L’ordonnance, qui a débouté la société SERC de ses demandes, est confirmée.
Sur dépens et les frais irrépétibles
Le sens de l’arrêt conduit à confirmer l’ordonnance en ses dispositions relatives aux dépens et à l’article 700 du code de procédure civile.
L’appelante, qui succombe, supporte la charge des dépens d’appel.
Selon l’article 700 1° de ce code, le juge condamne la partie tenue aux dépens ou qui perd son procès à payer à l’autre partie la somme qu’il détermine au titre des frais exposés et non compris dans les dépens. Le juge tient compte de l’équité ou de la situation économique de la partie condamnée.
Il n’apparaît pas inéquitable de laisser à chacune des parties la charge de ses frais irrépétibles.
PAR CES MOTIFS
La cour,
Statuant après débats en audience publique, par arrêt contradictoire,
Confirme l’ordonnance en toutes ses dispositions ;
Y ajoutant,
Condamne la société SERC aux dépens d’appel ;
Déboute les parties de leurs demandes au titre de l’article 700 du code de procédure civile.
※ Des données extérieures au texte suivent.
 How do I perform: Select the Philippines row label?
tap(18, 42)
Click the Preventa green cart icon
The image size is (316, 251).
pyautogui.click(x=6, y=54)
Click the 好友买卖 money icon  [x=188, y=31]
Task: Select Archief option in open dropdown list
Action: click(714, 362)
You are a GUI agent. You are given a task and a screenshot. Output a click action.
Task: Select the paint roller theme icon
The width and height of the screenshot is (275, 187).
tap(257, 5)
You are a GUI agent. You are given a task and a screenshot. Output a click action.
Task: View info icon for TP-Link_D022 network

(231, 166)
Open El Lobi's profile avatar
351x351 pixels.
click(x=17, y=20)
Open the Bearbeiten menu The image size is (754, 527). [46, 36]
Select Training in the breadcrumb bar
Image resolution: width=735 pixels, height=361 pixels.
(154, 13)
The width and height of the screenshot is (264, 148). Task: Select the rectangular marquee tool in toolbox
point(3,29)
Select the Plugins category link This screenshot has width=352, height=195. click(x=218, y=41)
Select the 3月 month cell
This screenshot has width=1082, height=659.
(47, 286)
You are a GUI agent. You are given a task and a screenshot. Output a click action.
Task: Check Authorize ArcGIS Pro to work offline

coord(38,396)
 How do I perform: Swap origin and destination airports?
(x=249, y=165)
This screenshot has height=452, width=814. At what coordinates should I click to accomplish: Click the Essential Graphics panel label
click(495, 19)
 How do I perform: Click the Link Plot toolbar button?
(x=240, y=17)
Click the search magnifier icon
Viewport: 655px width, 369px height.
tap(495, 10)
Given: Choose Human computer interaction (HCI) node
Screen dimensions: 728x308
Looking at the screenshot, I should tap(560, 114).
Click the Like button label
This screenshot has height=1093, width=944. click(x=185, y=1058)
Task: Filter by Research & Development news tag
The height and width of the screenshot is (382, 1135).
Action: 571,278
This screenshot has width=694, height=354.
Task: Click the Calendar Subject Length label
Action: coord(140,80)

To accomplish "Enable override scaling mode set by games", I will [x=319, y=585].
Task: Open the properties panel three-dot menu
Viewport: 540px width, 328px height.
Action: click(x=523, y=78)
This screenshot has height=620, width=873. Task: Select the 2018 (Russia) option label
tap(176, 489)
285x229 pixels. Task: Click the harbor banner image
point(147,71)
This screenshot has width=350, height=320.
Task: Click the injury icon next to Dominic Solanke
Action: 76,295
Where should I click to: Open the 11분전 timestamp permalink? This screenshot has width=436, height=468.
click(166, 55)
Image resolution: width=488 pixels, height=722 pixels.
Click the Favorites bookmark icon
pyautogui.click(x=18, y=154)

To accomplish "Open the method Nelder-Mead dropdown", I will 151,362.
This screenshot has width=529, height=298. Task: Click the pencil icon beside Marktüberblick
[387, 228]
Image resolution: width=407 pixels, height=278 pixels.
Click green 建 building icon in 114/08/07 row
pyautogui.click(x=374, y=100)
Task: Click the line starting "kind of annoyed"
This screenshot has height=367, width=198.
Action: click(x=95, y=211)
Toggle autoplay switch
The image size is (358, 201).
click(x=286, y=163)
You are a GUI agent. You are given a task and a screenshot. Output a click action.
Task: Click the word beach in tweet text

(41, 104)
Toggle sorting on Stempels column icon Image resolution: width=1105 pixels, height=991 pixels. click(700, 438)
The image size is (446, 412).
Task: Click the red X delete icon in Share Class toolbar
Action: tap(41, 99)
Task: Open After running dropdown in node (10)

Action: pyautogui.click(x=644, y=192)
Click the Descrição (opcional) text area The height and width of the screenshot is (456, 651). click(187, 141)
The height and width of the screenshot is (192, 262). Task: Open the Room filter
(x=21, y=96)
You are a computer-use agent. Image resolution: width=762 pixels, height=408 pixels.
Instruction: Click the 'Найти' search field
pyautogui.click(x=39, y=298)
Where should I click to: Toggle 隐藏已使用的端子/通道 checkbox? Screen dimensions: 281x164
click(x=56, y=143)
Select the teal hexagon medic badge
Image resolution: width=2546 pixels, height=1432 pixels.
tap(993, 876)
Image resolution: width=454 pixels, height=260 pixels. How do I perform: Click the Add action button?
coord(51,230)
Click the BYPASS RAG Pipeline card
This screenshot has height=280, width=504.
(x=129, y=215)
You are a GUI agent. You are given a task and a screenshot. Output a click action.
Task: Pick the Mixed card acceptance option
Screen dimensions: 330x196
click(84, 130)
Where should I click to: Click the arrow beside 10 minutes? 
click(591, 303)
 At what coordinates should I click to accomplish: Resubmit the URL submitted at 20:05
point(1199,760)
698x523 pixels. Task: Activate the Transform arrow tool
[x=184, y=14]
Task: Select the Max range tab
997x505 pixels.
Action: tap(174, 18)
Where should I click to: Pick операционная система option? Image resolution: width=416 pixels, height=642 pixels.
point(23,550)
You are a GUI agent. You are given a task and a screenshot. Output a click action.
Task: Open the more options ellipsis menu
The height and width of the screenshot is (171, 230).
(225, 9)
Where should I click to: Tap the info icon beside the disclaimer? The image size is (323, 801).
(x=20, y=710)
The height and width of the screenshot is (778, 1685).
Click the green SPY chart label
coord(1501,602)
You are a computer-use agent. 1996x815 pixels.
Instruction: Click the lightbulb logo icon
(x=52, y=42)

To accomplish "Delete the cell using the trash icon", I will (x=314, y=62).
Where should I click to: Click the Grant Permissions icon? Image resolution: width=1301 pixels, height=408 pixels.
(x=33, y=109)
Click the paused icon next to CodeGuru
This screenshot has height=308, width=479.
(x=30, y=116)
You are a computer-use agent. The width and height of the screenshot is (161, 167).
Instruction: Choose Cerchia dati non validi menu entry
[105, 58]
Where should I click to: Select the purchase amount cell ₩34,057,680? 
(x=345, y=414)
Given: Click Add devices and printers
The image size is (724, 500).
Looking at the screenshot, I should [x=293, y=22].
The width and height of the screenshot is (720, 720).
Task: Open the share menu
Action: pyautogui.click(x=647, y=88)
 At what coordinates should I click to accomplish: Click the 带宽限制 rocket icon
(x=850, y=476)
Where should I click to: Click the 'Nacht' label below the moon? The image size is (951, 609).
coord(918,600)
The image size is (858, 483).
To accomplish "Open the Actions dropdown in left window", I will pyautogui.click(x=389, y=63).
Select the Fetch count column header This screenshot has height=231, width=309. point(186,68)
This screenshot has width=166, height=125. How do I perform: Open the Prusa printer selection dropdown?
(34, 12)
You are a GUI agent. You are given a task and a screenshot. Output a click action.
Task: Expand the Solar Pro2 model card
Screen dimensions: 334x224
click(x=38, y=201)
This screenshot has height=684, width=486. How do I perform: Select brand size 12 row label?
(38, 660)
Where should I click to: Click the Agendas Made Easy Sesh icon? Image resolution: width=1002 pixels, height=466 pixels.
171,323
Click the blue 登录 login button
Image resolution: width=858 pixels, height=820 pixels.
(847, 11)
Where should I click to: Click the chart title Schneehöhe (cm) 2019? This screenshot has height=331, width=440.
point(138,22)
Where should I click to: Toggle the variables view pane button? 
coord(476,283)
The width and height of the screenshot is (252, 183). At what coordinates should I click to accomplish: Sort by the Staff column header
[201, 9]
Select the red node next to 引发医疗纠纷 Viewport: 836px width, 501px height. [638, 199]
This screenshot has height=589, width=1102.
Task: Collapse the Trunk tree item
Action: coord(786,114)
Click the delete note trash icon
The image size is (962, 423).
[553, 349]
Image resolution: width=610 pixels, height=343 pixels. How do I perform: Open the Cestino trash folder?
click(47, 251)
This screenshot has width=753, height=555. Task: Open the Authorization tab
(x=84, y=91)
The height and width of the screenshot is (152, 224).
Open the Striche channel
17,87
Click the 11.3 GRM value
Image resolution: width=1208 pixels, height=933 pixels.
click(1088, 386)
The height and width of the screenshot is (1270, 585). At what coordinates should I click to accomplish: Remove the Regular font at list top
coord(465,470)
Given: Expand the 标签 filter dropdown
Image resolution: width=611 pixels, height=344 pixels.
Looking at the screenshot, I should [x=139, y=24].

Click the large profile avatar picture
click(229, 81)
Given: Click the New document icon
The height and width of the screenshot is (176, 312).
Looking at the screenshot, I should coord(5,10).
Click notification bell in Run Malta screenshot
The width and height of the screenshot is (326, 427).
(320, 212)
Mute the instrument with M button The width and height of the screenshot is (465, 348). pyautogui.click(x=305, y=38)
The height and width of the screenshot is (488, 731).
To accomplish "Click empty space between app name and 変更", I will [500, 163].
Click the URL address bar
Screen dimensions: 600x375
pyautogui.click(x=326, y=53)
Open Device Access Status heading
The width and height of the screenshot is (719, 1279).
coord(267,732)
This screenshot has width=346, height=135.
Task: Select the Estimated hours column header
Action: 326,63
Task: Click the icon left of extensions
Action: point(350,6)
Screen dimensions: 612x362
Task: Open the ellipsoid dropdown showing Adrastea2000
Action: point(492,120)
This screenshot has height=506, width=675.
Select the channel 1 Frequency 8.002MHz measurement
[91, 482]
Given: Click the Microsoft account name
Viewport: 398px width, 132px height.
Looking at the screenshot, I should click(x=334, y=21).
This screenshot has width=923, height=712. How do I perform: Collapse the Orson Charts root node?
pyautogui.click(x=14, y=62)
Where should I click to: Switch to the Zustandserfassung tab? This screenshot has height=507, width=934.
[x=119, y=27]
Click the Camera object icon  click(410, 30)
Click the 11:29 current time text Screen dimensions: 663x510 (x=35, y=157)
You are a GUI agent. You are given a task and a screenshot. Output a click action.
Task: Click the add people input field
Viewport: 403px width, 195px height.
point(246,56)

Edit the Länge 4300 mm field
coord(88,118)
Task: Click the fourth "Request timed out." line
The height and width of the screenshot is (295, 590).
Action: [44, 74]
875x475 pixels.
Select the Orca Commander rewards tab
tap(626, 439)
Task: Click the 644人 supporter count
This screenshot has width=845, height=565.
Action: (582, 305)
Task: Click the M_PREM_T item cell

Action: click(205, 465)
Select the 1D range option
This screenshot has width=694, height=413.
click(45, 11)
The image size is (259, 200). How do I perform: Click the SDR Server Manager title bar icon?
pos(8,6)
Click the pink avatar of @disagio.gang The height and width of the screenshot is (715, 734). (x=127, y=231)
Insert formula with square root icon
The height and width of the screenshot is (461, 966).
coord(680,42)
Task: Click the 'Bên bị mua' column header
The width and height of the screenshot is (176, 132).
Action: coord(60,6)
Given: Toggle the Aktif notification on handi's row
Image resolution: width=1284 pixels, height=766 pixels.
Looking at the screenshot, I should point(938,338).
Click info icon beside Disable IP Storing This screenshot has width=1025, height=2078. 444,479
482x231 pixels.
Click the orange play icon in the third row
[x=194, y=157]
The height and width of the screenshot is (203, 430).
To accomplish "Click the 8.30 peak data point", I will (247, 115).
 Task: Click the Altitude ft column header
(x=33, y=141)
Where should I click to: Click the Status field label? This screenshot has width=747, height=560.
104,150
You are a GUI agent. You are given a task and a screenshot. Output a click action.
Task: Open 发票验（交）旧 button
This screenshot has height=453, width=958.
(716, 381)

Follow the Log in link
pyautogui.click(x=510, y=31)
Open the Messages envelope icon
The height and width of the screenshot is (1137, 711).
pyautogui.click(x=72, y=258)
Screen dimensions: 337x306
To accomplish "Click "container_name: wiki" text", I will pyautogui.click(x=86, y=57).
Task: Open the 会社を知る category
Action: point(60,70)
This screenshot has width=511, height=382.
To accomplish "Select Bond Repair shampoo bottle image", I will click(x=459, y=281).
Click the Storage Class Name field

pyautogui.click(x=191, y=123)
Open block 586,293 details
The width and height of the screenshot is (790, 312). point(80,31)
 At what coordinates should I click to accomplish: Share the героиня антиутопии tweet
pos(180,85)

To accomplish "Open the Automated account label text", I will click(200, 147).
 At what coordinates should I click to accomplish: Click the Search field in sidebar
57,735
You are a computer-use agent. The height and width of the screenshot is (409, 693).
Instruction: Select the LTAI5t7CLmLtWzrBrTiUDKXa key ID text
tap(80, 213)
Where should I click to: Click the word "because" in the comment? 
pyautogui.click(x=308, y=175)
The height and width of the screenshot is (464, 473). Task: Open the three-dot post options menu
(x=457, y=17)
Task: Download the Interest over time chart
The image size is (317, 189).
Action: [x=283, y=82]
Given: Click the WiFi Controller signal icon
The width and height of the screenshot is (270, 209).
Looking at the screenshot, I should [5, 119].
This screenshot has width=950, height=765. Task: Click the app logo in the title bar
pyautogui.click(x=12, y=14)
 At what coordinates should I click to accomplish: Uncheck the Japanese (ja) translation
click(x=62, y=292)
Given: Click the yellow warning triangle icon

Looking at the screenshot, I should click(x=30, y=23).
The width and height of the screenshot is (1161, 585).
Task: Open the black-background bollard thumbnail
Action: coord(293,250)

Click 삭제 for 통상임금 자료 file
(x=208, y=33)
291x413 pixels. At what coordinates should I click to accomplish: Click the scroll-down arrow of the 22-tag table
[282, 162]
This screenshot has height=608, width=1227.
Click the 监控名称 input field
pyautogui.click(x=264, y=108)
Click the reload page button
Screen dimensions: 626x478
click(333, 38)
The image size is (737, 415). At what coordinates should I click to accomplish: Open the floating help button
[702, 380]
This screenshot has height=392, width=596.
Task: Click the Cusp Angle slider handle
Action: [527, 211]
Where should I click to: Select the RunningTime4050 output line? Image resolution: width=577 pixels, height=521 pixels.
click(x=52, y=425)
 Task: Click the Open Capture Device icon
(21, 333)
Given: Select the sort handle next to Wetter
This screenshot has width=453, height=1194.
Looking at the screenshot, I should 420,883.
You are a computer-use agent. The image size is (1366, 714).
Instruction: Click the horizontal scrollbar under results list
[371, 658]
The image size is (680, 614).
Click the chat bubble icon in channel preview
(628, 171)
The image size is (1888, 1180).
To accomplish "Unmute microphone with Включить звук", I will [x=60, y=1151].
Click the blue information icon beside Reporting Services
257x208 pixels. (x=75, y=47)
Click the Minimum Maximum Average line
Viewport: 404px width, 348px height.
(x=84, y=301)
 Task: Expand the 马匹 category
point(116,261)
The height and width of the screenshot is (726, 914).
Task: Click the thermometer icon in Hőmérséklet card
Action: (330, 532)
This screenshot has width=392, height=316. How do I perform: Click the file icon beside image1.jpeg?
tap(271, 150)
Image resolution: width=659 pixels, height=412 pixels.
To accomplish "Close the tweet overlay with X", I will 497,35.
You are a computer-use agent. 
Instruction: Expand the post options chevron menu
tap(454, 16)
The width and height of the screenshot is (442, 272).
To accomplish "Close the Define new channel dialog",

Prononcé par mise à disposition de l’arrêt au greffe de la cour, les parties en ayant été préalablement avisées dans les conditions prévues au deuxième alinéa de l’article 450 du code de procédure civile.
Signé par Madame Fabienne TROUILLER, Présidente et par Madame Jeannette BELROSE, Greffière, auquel la minute de la décision a été remise par le magistrat signataire.